§ **What you need to do**
After locating the line with "Tick the Select All checkbox", repeat it and every following line to the end of the listing, exactly. Omit the pictures.

====================

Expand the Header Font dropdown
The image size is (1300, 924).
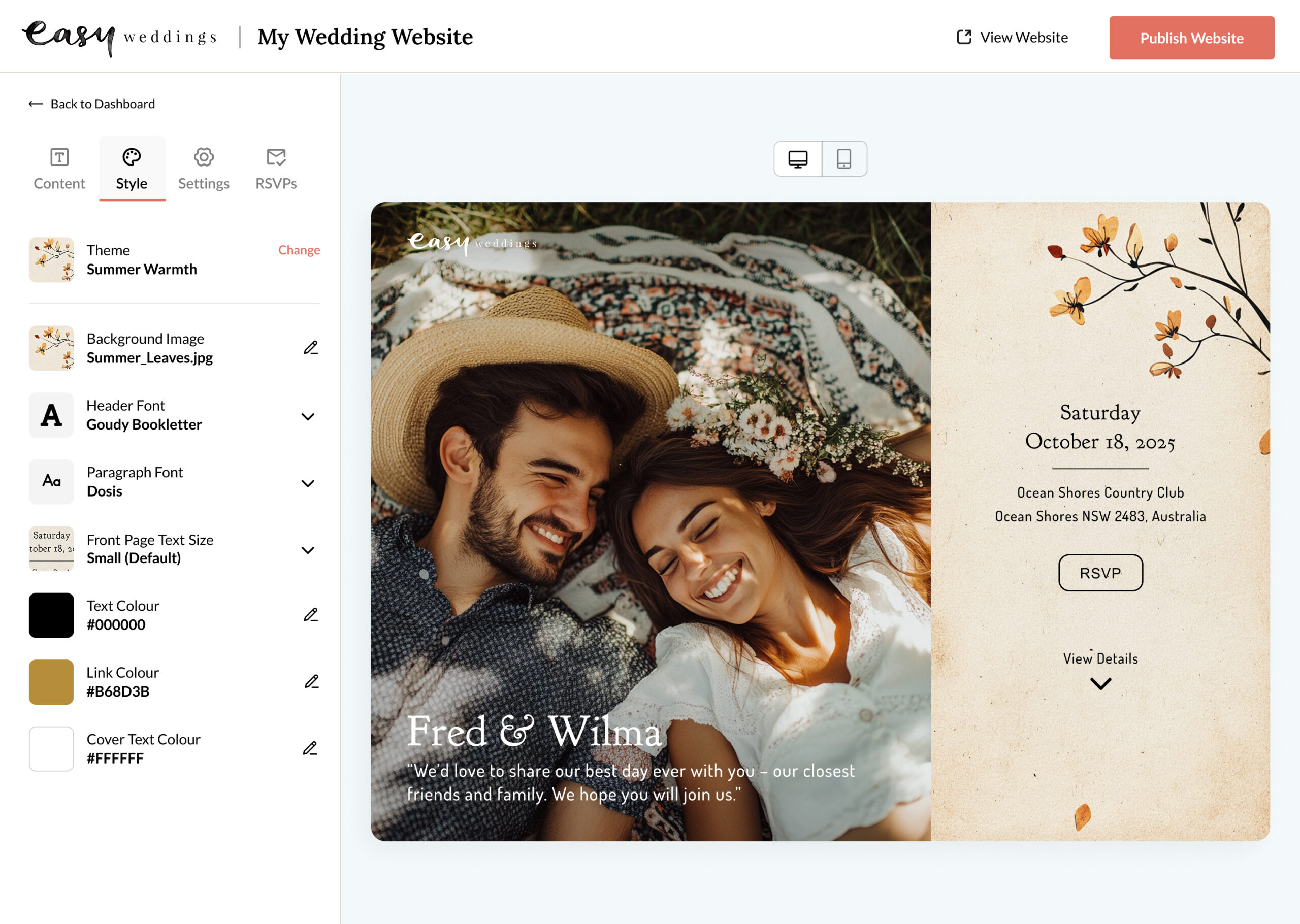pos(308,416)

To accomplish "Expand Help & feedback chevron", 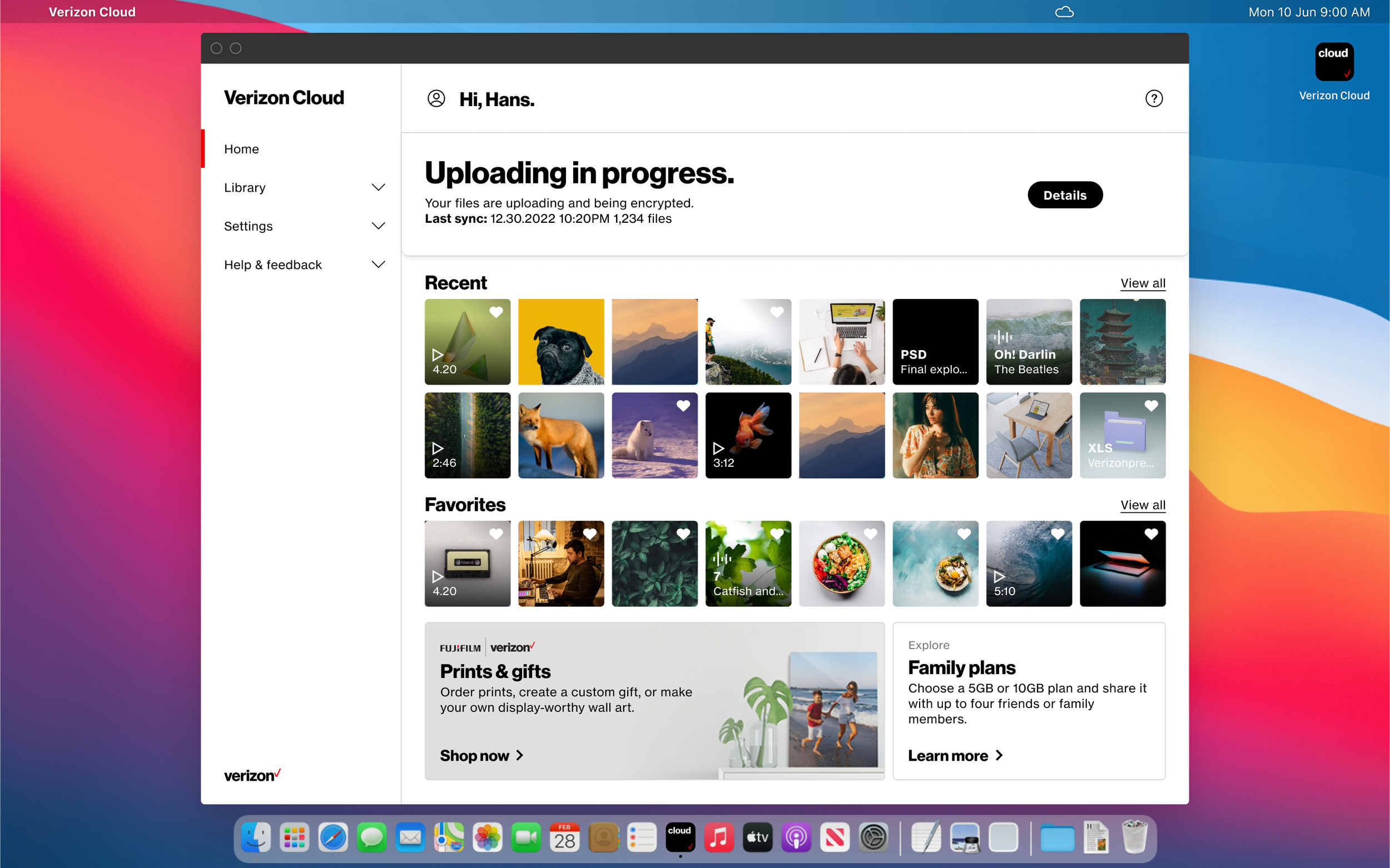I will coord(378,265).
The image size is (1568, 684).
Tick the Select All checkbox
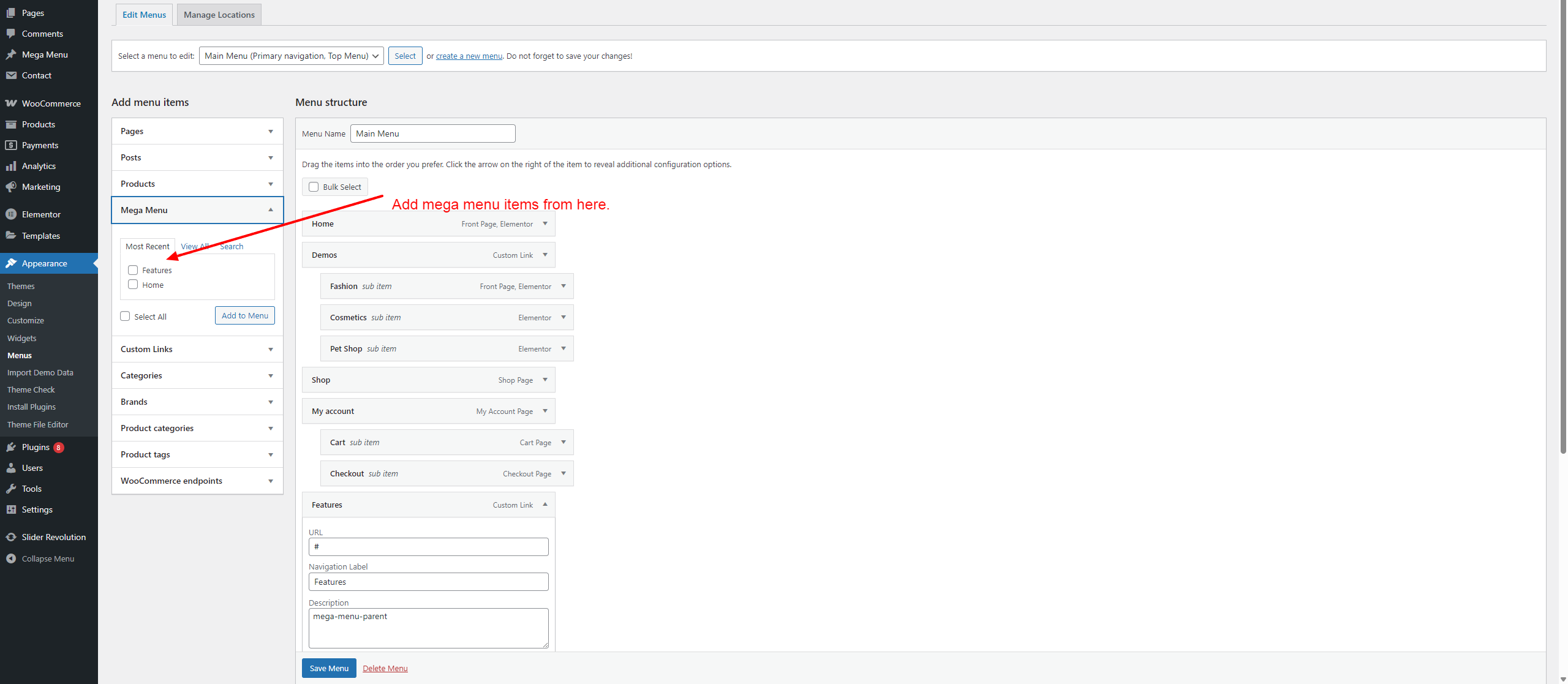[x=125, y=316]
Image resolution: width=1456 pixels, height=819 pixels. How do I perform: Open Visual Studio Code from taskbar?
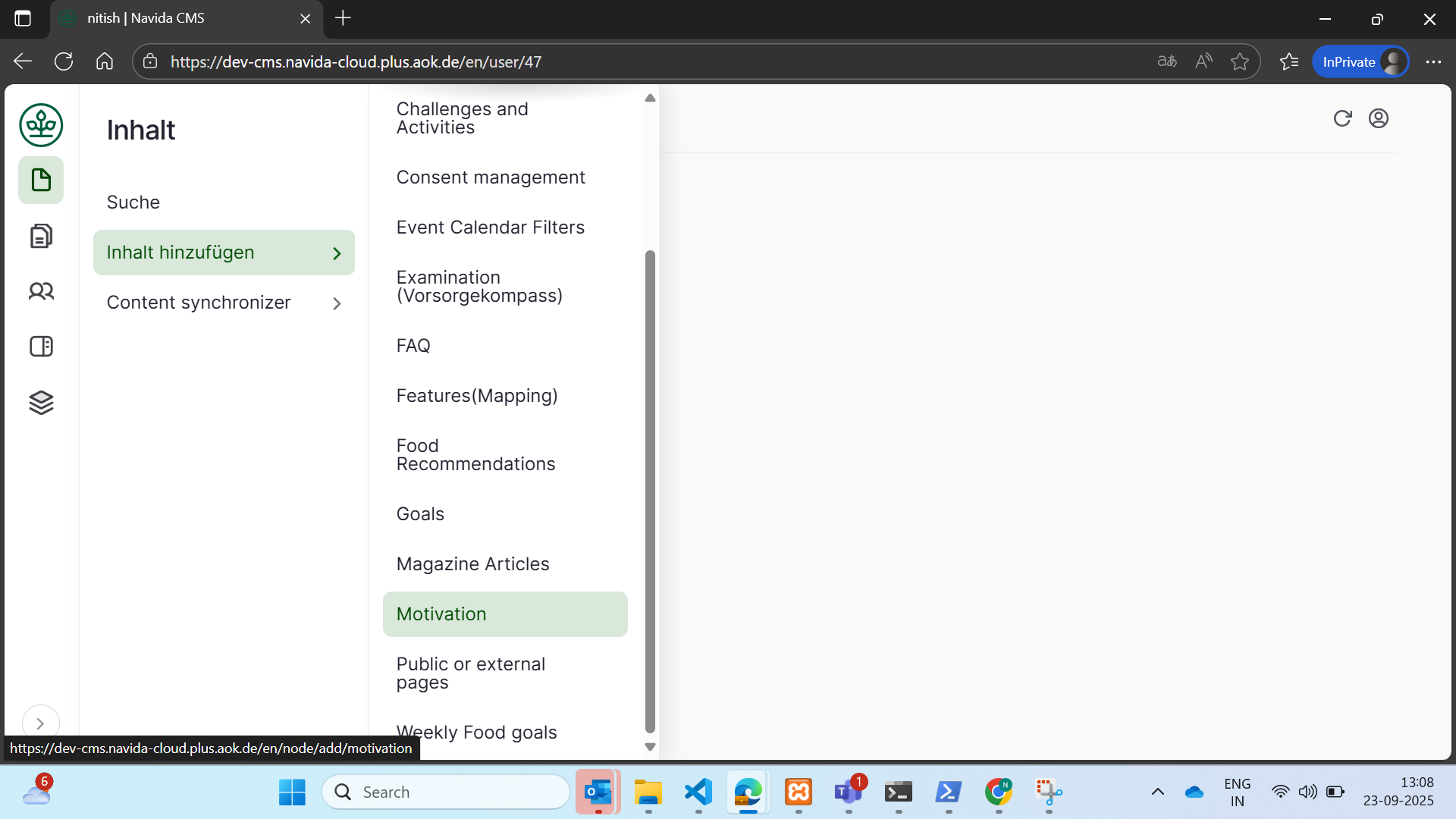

====================

§ **Output for this task**
Tick the Select All checkbox
[x=125, y=316]
Image resolution: width=1456 pixels, height=819 pixels. How do I perform: Open Visual Studio Code from taskbar?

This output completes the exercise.